Familias binacionales y salidas con vocación de residencia
No es lo mismo un viaje de vacaciones de diez días que una salida para estudiar, reunificarse con un progenitor o establecer residencia en otro país. Cuando la salida tiene vocación de permanencia, el nivel de análisis debe ser más riguroso.
En estos casos pueden surgir tensiones legítimas sobre custodia internacional, centro de vida del menor, régimen de visitas y eventual aplicación de normas sobre restitución internacional. Si el plan es que el menor no regrese en una fecha determinada o cambie de residencia habitual, la autorización debe reflejarlo con total transparencia. Ocultarlo o presentarlo como un viaje temporal puede agravar el conflicto y generar consecuencias legales serias.

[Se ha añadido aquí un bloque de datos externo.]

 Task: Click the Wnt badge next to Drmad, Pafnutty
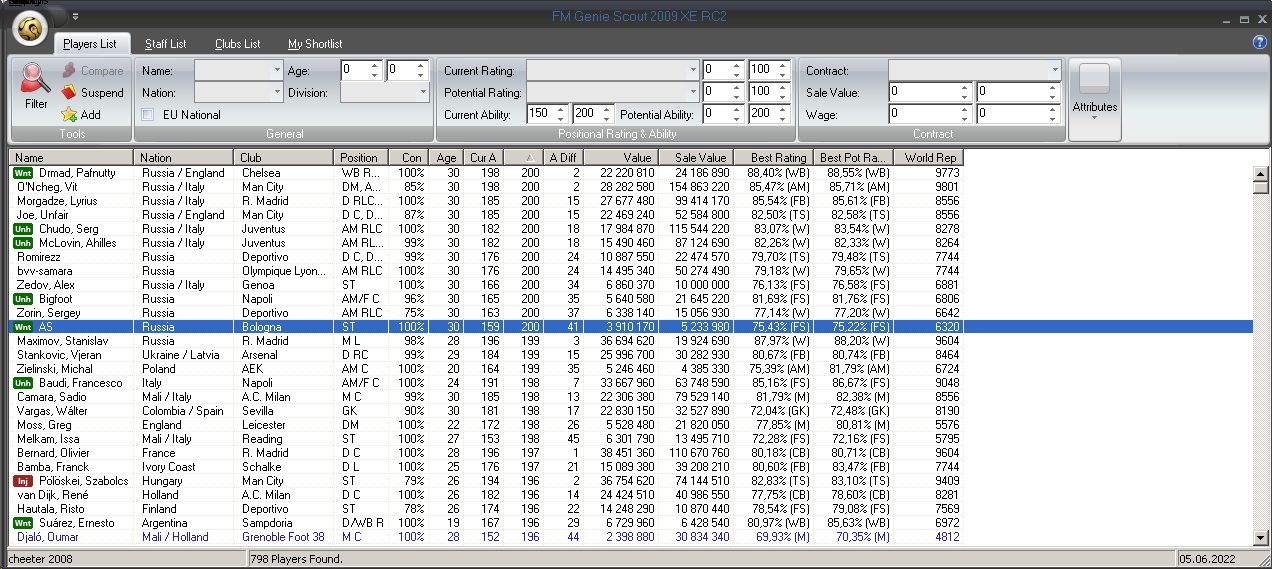click(22, 173)
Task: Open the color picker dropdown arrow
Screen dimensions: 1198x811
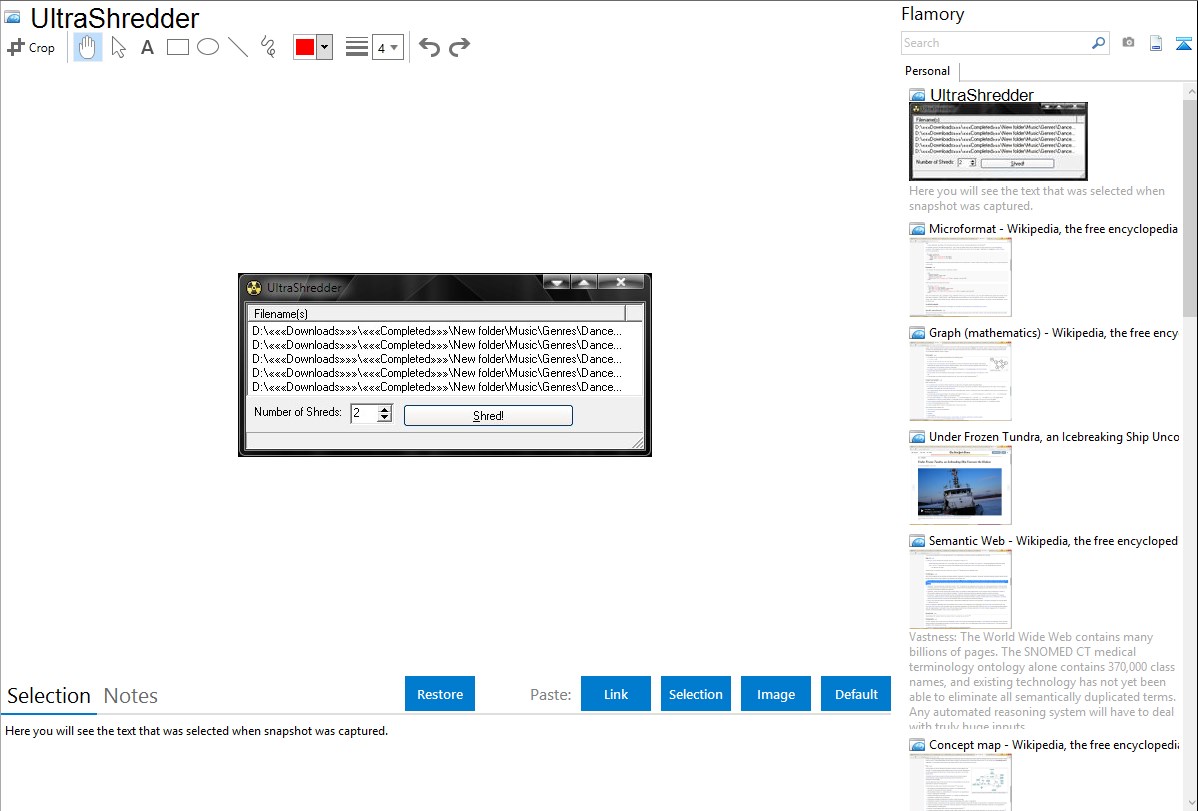Action: (324, 47)
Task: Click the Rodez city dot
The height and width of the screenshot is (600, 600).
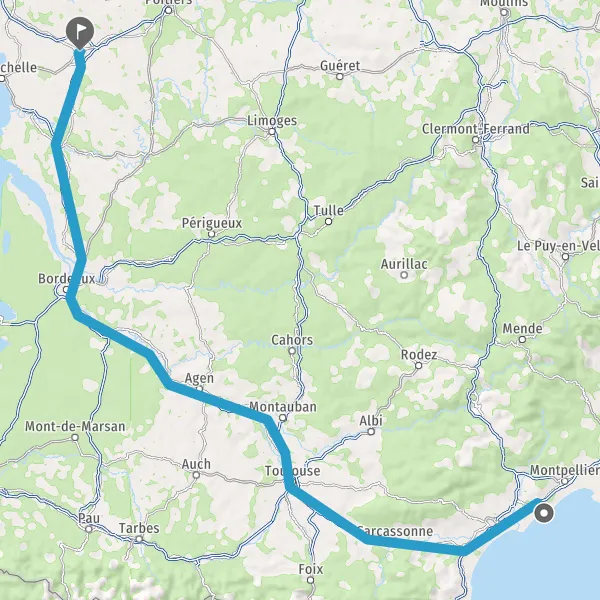Action: 418,365
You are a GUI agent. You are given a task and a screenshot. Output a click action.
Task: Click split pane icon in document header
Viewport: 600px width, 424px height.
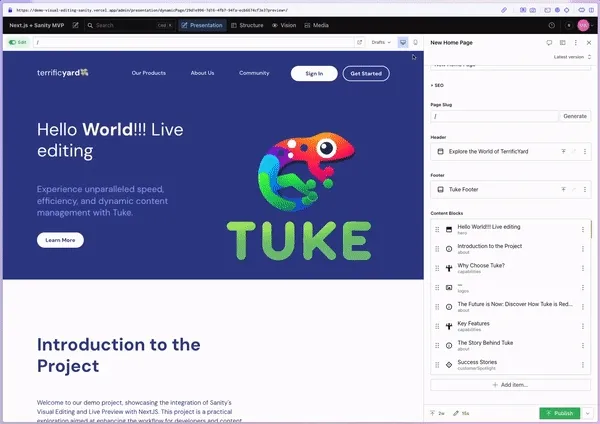(x=563, y=43)
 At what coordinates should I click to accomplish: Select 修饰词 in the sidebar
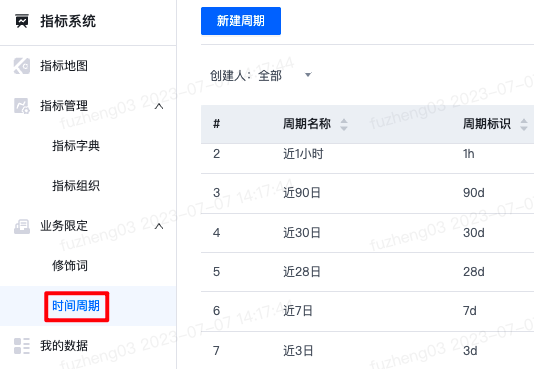tap(70, 266)
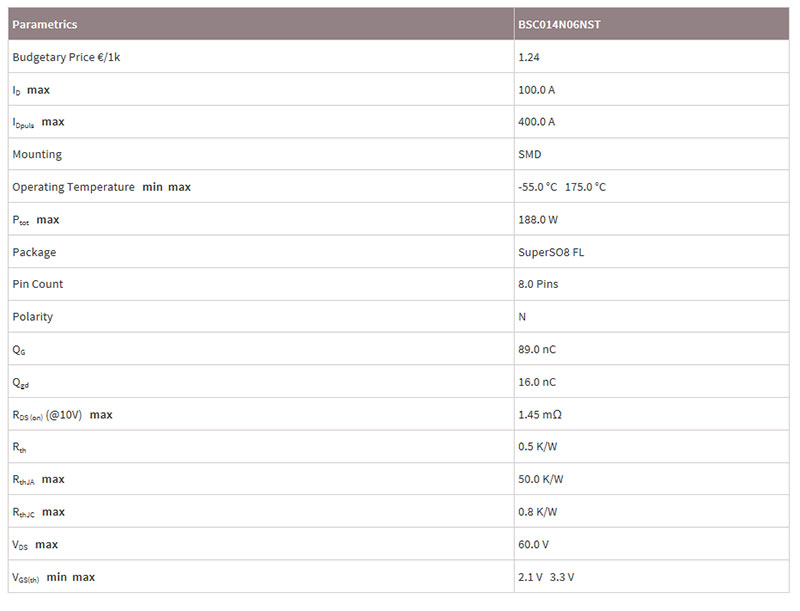
Task: Select the 100.0 A drain current value
Action: point(536,90)
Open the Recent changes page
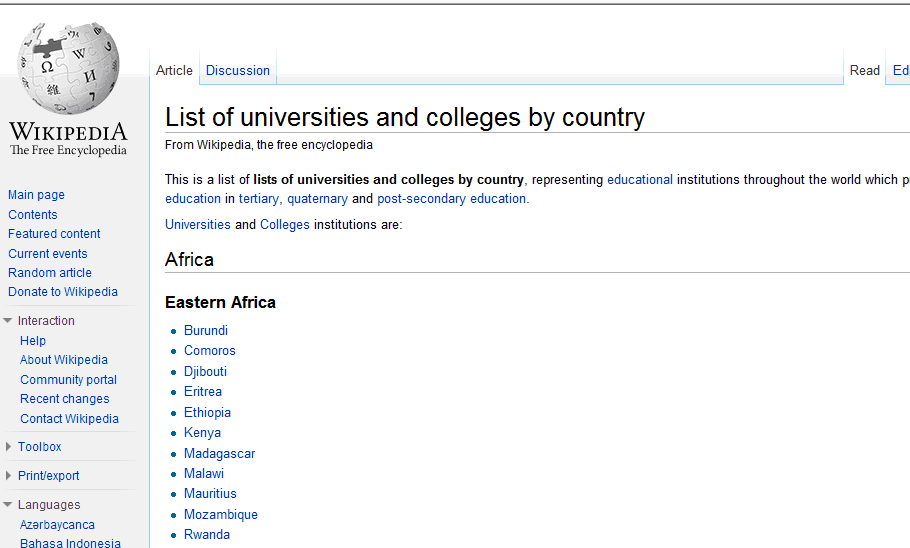 65,399
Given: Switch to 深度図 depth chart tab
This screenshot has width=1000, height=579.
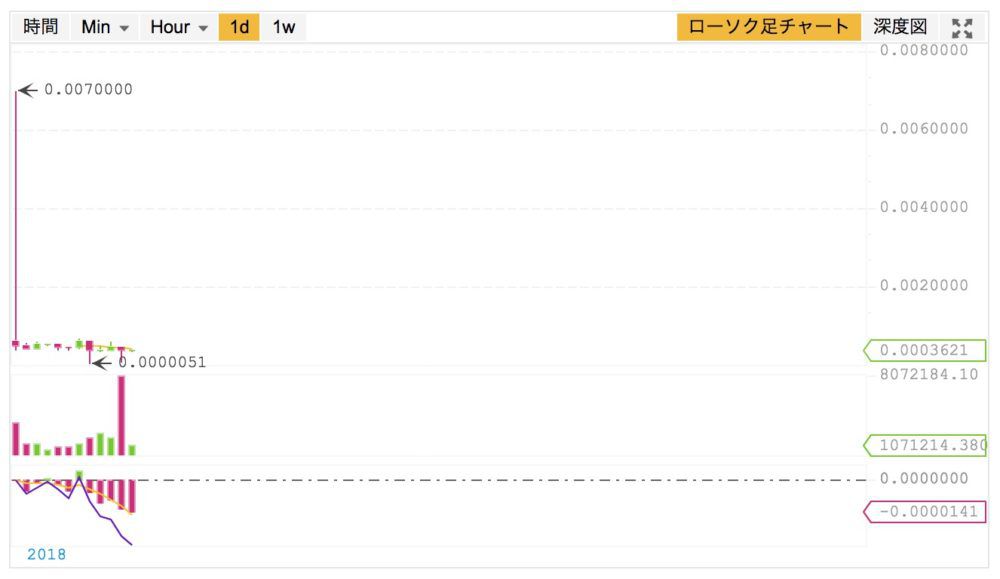Looking at the screenshot, I should [x=901, y=27].
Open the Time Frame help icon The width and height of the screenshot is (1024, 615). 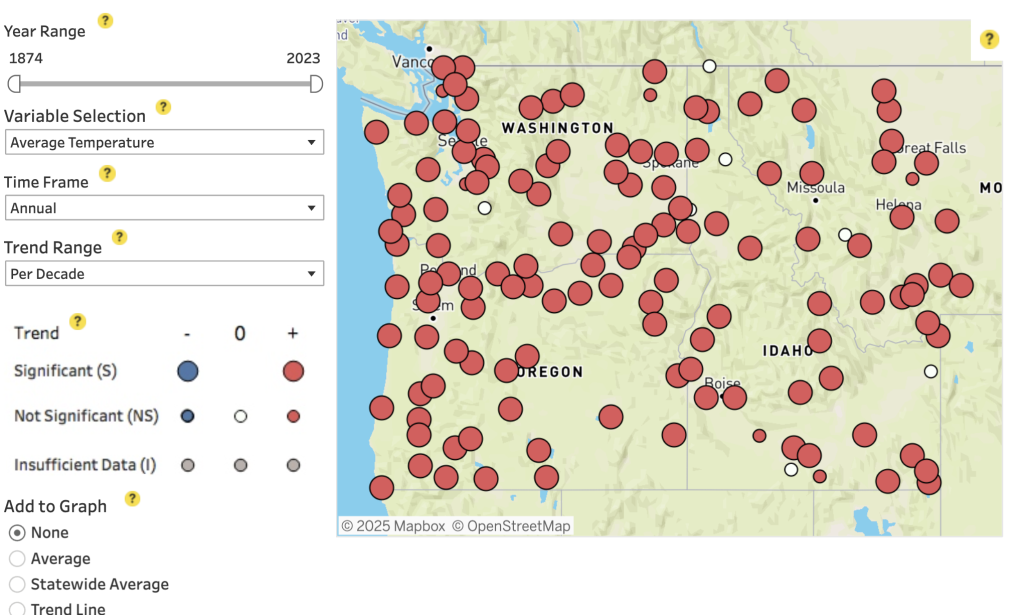107,173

Para familias con vínculos entre Colombia, Estados Unidos o Europa, no solo importa cumplir con Migración Colombia. También importa que la salida esté jurídicamente alineada con el estatus migratorio del país de destino y con los acuerdos parentales vigentes.
Cuándo buscar apoyo legal
No todos los casos requieren una estrategia compleja, pero sí una revisión profesional cuando hay desacuerdo entre padres, antecedentes de violencia intrafamiliar, procesos de custodia, dudas sobre patria potestad, documentos otorgados en el extranjero o intención de fijar residencia fuera de Colombia.
En ese tipo de situaciones, un abogado no solo redacta un permiso. Evalúa riesgos, verifica soporte documental, define la vía adecuada y evita decisiones improvisadas. Para quienes viven fuera del país o manejan agendas internacionales, ese acompañamiento ahorra tiempo y reduce exposición a errores costosos. Firmas como Cita con el Derecho Abogados & Consultores trabajan precisamente este tipo de casos, donde familia y migración se cruzan y exigen una ejecución precisa.
Resolver bien este trámite no consiste en reunir papeles a última hora. Consiste en proteger al menor y darles a los adultos una ruta clara, válida y defendible desde el primer paso.